▶ [Your instructions]: When you reach the line containing "Innovationstage (804, 1009)" in the data below, begin returning lines exactly as written, and stop once the line containing "Branchenimpulse (577, 1135)" has been returned.

Items from a data source:
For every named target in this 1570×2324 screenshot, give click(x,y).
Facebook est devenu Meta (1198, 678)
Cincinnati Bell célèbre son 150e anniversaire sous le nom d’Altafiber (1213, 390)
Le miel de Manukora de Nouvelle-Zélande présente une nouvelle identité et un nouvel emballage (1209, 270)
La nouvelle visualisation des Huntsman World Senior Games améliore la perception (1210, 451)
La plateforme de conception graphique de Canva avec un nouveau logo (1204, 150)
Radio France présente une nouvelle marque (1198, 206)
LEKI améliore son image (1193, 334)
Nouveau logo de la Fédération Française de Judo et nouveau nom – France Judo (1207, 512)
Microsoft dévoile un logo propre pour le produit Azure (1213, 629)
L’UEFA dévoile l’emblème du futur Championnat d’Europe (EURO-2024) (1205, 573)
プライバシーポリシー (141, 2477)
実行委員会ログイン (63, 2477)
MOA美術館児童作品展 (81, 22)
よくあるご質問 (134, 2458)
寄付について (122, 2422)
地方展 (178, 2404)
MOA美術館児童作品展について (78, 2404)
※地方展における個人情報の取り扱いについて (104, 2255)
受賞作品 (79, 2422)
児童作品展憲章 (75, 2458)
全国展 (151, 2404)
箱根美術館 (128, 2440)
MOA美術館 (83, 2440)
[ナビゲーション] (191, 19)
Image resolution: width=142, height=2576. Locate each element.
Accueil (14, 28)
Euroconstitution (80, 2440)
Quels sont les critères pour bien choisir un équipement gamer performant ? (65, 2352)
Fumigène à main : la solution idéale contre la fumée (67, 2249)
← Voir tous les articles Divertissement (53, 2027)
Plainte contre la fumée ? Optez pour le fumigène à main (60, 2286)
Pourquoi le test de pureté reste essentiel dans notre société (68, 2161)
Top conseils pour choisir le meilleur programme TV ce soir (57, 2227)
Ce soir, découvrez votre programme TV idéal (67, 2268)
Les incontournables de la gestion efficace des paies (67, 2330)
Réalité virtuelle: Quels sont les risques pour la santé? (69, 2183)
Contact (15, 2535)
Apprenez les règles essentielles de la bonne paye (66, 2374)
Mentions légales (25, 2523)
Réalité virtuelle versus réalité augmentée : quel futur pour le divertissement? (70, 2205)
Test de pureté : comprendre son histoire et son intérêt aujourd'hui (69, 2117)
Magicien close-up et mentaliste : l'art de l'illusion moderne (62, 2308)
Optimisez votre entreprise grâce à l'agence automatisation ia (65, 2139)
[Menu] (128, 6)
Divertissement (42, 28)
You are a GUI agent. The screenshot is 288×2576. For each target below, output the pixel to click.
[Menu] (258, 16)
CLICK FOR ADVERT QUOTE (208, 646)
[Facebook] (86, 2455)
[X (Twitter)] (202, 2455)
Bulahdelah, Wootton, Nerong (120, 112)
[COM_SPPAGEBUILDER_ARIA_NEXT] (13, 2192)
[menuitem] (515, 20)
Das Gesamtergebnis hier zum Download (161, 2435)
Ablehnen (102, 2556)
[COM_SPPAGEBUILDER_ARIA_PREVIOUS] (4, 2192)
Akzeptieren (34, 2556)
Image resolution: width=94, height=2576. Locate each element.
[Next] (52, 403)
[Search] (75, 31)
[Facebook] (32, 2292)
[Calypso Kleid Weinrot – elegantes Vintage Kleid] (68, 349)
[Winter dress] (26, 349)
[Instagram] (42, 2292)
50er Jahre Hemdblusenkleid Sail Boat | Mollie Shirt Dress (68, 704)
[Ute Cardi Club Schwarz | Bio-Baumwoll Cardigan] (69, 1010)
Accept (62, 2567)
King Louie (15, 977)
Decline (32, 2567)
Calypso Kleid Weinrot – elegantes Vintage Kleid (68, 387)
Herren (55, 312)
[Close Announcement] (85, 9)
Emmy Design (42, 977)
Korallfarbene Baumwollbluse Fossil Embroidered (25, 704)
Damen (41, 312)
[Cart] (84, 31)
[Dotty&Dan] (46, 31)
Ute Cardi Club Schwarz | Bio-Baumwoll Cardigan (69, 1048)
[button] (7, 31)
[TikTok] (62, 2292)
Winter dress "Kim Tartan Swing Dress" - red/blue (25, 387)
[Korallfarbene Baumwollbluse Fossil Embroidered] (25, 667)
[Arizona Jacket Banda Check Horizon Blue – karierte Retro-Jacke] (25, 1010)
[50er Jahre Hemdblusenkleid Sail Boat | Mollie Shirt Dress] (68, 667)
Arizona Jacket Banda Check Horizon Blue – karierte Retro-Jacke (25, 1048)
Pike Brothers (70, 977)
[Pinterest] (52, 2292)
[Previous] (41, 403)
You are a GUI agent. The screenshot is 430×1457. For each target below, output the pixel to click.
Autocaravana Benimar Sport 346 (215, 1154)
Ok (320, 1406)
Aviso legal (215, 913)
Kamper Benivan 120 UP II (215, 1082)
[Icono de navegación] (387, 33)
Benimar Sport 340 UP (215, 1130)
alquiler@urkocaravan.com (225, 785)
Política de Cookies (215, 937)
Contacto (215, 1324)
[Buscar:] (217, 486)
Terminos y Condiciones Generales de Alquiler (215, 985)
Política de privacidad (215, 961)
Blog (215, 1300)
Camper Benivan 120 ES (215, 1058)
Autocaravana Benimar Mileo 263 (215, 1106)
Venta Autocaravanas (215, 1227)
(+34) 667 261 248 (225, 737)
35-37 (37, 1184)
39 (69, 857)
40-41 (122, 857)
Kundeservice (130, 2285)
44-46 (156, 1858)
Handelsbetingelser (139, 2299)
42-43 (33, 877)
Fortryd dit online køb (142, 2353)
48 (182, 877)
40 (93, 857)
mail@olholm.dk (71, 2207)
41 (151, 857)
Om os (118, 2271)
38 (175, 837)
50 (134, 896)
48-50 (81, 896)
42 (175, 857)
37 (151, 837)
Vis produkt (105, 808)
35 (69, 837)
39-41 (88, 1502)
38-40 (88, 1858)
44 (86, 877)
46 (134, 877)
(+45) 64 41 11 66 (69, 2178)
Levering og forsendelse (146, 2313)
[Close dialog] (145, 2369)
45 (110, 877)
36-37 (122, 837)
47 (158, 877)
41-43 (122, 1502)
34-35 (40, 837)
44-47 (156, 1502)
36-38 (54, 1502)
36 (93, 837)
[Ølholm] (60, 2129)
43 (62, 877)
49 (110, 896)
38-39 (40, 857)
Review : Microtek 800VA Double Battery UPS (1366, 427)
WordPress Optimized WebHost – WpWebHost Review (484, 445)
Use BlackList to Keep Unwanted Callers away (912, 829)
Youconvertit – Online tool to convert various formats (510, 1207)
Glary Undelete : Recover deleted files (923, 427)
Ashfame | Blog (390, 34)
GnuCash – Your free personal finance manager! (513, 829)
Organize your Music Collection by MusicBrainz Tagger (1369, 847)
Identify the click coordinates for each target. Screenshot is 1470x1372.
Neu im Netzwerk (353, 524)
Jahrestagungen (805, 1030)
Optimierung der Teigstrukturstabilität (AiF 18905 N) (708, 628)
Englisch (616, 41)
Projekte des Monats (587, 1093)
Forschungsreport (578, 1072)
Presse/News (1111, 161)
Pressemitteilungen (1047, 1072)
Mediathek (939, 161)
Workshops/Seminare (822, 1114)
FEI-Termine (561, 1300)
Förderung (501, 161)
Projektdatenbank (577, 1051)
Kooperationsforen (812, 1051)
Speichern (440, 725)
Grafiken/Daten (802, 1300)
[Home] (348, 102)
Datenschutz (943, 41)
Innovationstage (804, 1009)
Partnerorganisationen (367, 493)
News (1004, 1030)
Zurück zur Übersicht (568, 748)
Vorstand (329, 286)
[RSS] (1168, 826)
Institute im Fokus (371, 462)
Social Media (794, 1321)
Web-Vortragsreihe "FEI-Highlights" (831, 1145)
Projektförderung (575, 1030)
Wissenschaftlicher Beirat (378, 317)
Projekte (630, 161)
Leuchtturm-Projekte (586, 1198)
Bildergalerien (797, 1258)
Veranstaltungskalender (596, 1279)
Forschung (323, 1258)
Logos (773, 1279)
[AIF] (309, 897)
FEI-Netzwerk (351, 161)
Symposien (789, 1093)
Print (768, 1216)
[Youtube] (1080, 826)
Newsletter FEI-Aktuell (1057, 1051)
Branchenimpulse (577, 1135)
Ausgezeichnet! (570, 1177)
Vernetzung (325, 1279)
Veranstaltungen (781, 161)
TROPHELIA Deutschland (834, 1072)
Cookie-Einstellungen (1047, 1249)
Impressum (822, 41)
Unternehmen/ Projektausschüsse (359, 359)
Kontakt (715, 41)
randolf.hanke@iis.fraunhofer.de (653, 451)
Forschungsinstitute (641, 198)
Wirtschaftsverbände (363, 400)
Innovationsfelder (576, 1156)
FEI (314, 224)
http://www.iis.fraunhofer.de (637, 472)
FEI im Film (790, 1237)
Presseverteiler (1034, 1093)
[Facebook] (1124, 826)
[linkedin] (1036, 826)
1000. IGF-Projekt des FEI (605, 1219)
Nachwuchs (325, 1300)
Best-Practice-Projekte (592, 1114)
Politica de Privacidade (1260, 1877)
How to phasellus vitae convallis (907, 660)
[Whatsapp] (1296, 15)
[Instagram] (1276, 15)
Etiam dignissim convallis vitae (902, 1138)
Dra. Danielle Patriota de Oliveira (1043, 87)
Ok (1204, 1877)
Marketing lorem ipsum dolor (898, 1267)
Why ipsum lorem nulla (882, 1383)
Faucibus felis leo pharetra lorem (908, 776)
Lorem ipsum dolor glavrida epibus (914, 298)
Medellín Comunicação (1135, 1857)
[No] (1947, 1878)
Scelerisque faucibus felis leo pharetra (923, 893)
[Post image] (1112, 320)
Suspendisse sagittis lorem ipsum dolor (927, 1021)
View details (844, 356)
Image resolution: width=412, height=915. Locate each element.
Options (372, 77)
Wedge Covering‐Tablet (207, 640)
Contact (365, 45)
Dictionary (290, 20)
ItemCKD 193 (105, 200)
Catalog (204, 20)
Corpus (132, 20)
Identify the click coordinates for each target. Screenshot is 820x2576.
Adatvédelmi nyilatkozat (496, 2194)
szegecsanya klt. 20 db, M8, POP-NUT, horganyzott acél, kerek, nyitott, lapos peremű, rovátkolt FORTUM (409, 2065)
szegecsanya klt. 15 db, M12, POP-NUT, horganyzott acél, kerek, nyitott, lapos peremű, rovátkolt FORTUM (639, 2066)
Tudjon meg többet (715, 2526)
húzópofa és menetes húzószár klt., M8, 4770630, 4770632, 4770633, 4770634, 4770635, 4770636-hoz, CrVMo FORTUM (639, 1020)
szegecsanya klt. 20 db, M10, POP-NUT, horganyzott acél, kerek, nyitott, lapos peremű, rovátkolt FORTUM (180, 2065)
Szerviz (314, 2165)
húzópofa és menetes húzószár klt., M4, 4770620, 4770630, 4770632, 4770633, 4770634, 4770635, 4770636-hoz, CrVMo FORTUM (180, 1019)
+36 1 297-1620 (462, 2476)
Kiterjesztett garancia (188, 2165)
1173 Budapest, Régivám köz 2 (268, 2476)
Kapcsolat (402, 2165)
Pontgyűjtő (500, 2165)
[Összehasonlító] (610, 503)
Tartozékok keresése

▶ [Response to this task]:
Innovationstage (804, 1009)
Partnerorganisationen (367, 493)
News (1004, 1030)
Zurück zur Übersicht (568, 748)
Vorstand (329, 286)
[RSS] (1168, 826)
Institute im Fokus (371, 462)
Social Media (794, 1321)
Web-Vortragsreihe "FEI-Highlights" (831, 1145)
Projektförderung (575, 1030)
Wissenschaftlicher Beirat (378, 317)
Projekte (630, 161)
Leuchtturm-Projekte (586, 1198)
Bildergalerien (797, 1258)
Veranstaltungskalender (596, 1279)
Forschung (323, 1258)
Logos (773, 1279)
[AIF] (309, 897)
FEI-Netzwerk (351, 161)
Symposien (789, 1093)
Print (768, 1216)
[Youtube] (1080, 826)
Newsletter FEI-Aktuell (1057, 1051)
Branchenimpulse (577, 1135)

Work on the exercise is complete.